**What you will do:**
Of all the entries below, retype only the lines from the one with "You are a computer-use agent. The" through the one with "Instruction: Click the", exactly as they appear.

**Data in this exercise:**
•••

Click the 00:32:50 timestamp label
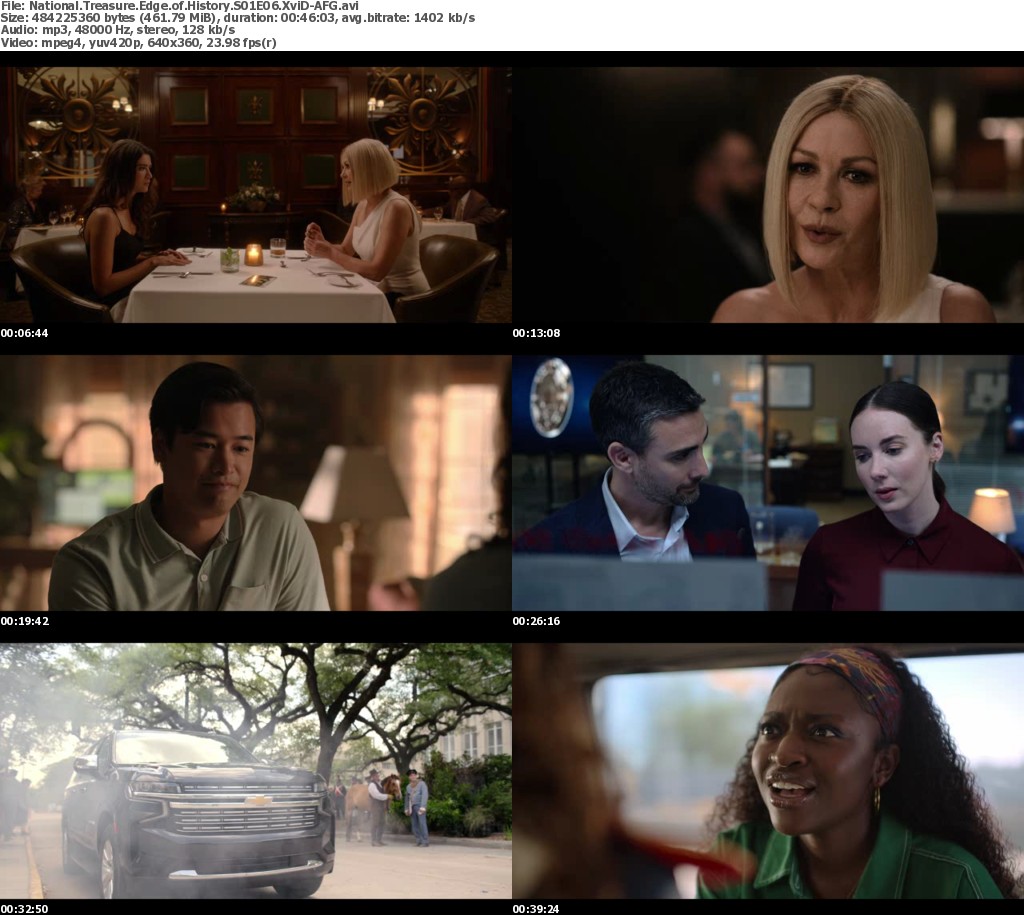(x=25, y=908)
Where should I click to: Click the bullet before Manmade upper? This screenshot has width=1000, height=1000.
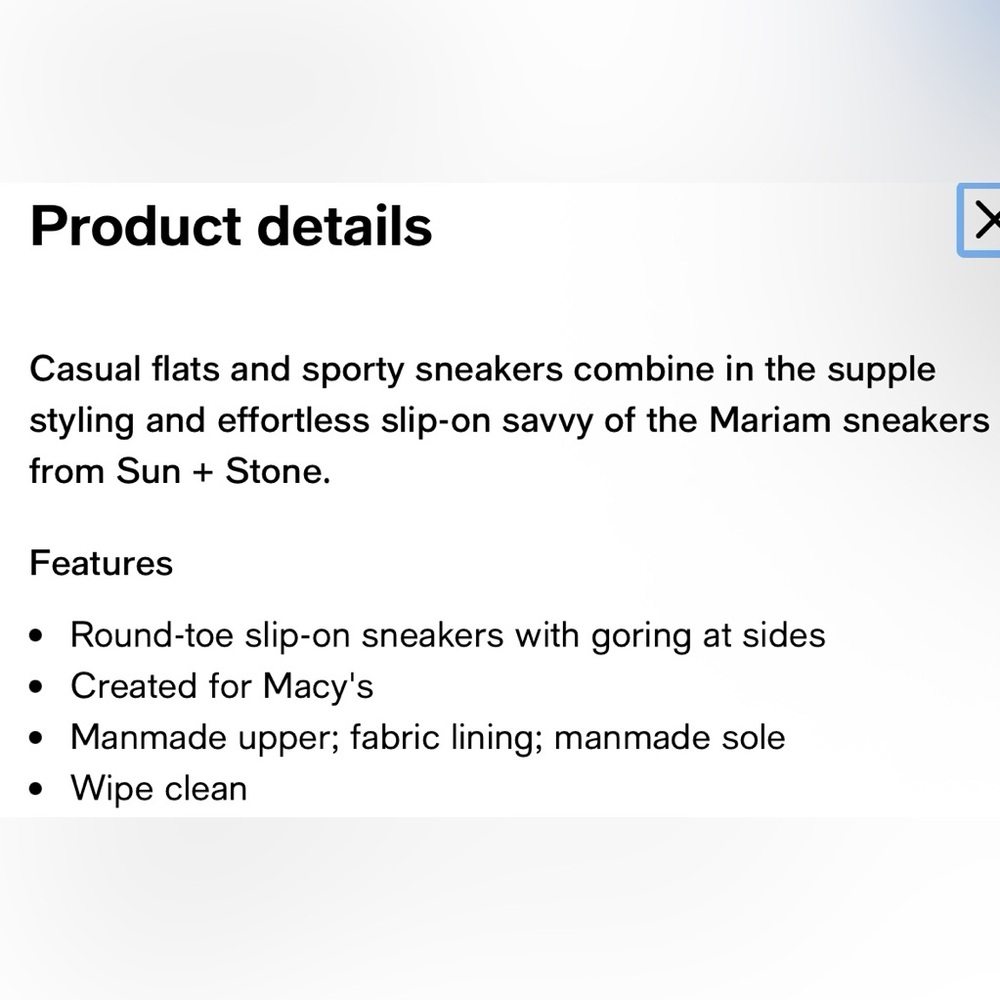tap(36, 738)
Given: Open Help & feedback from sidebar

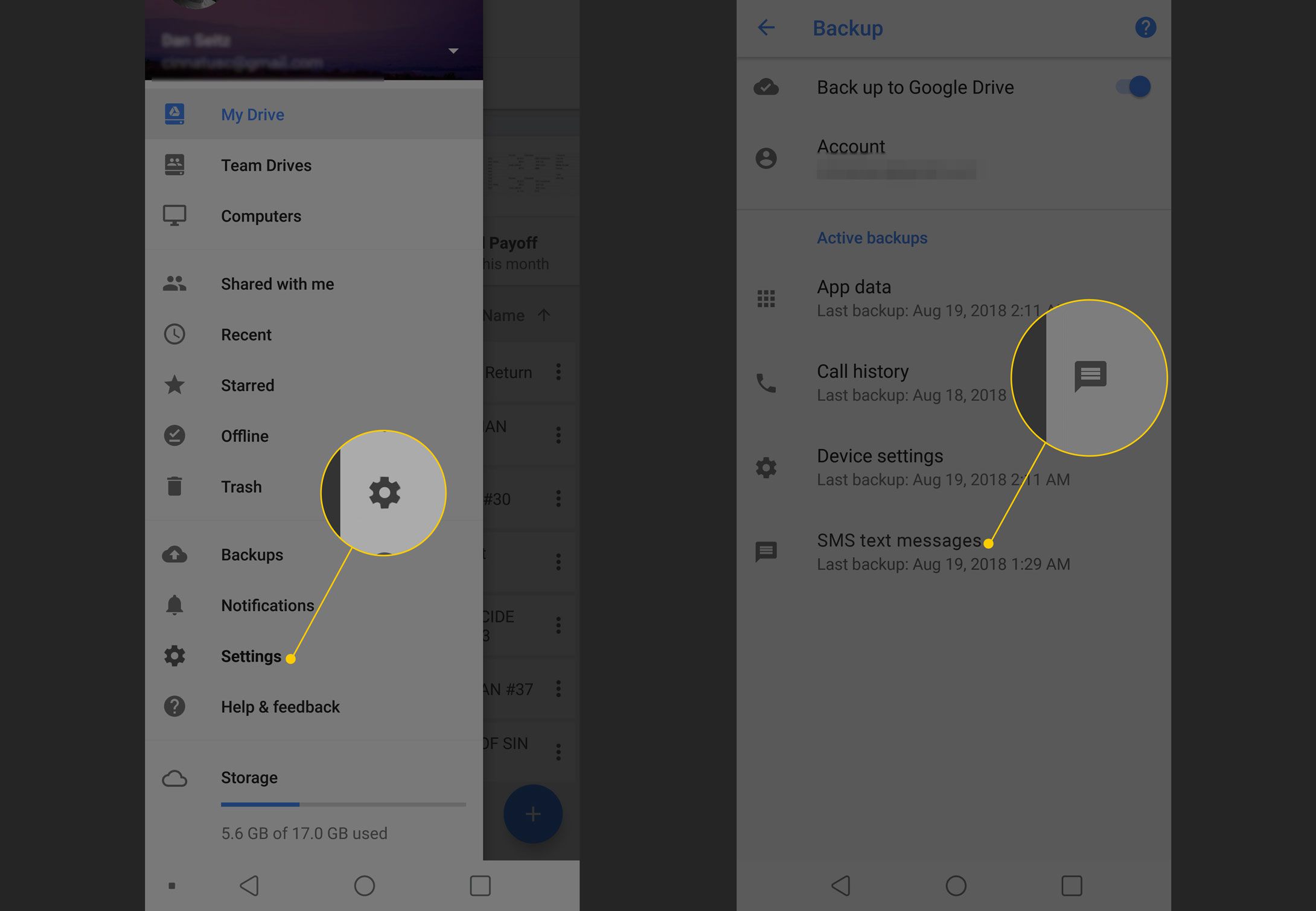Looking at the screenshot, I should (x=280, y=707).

•••

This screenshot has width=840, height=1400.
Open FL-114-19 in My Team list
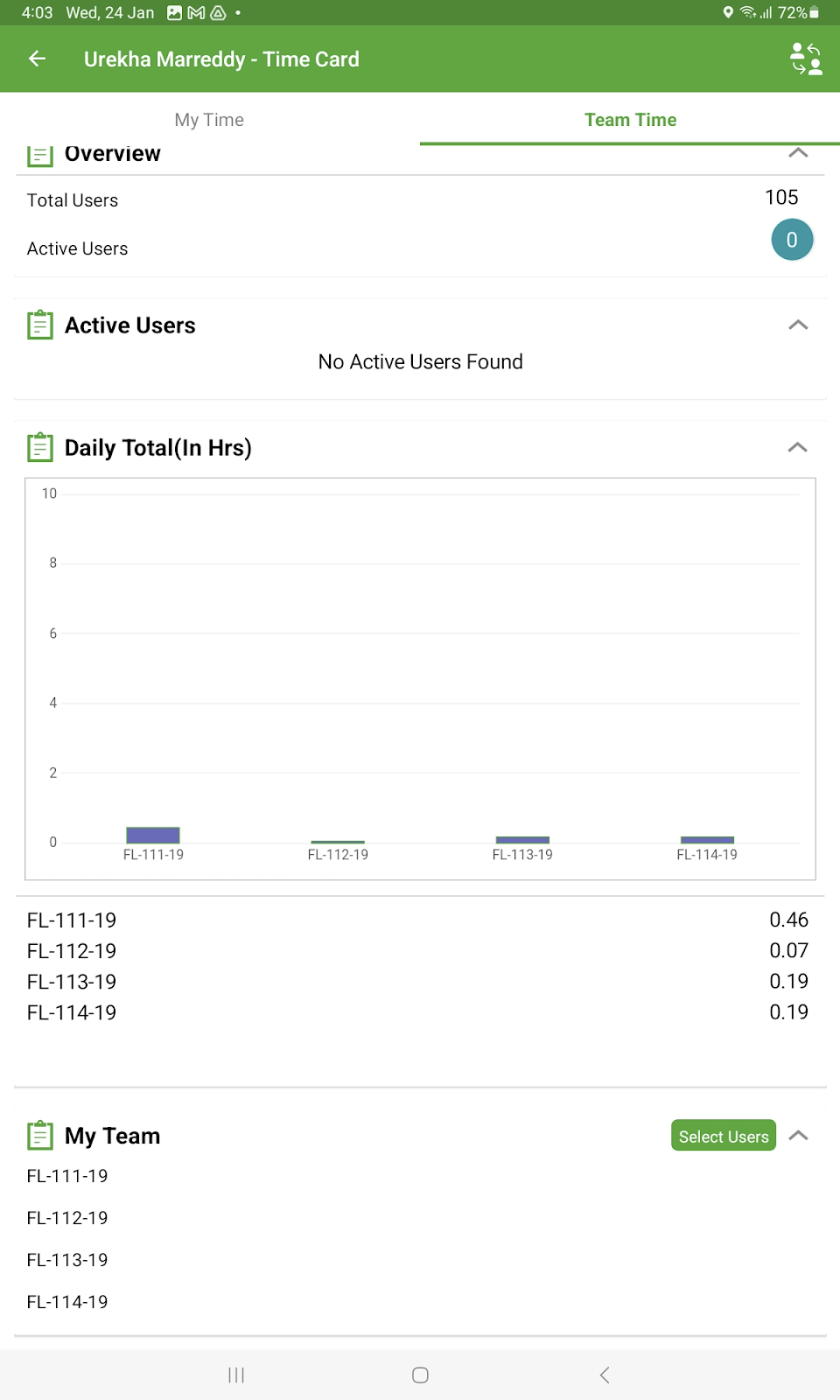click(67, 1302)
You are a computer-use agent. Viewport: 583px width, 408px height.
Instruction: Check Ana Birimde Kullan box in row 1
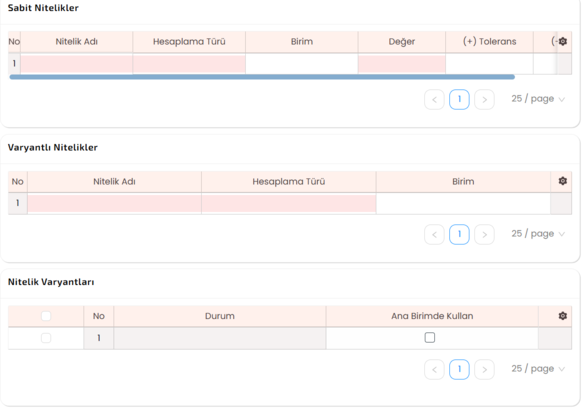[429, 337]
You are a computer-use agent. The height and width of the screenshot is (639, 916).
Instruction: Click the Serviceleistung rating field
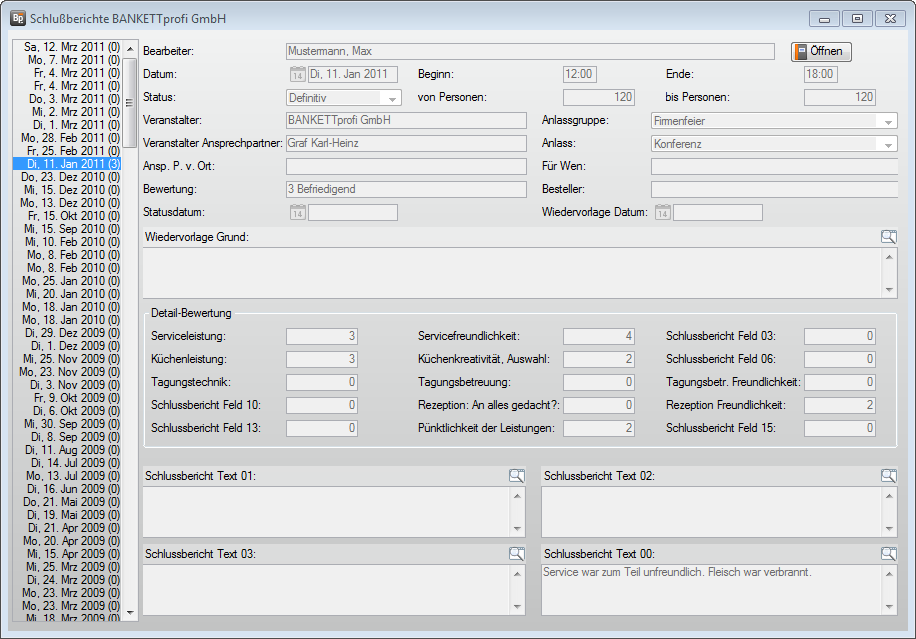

•••

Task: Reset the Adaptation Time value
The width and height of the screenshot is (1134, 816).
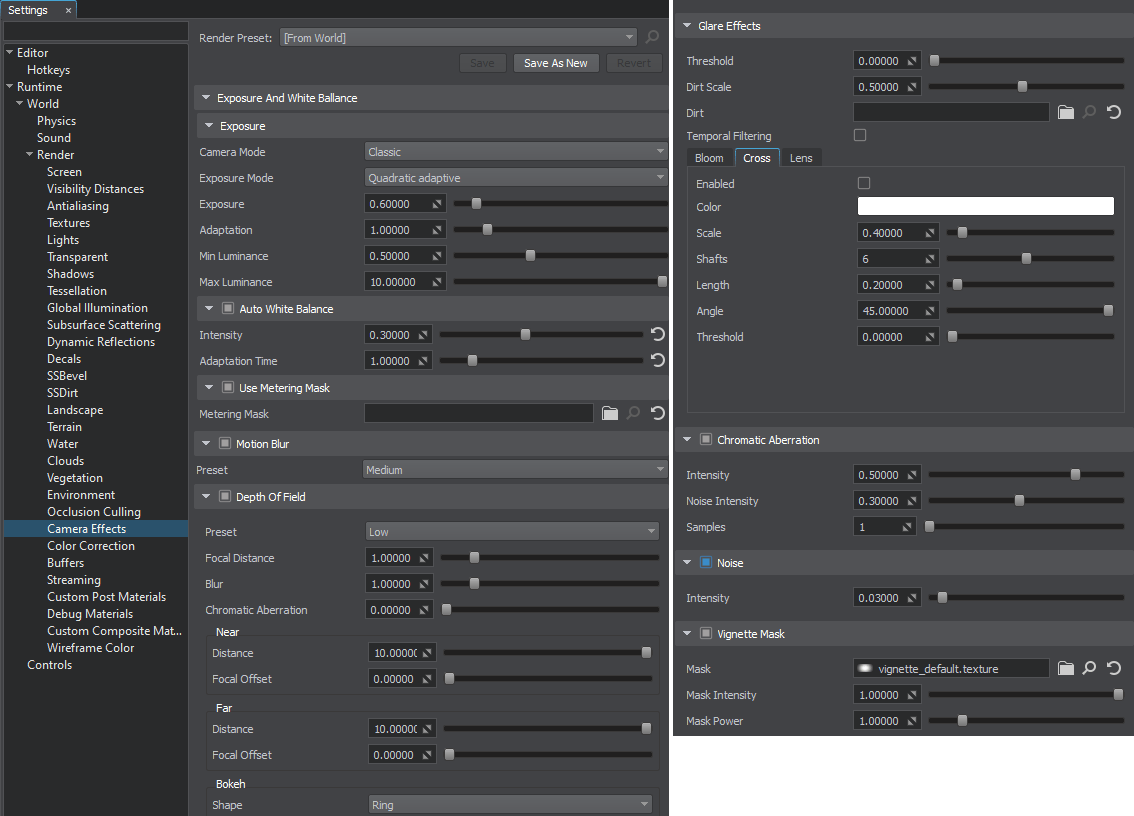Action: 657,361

•••

**Result for this exercise:**
You are a computer-use agent. The height and width of the screenshot is (639, 916).
Instruction: Click the Serviceleistung rating field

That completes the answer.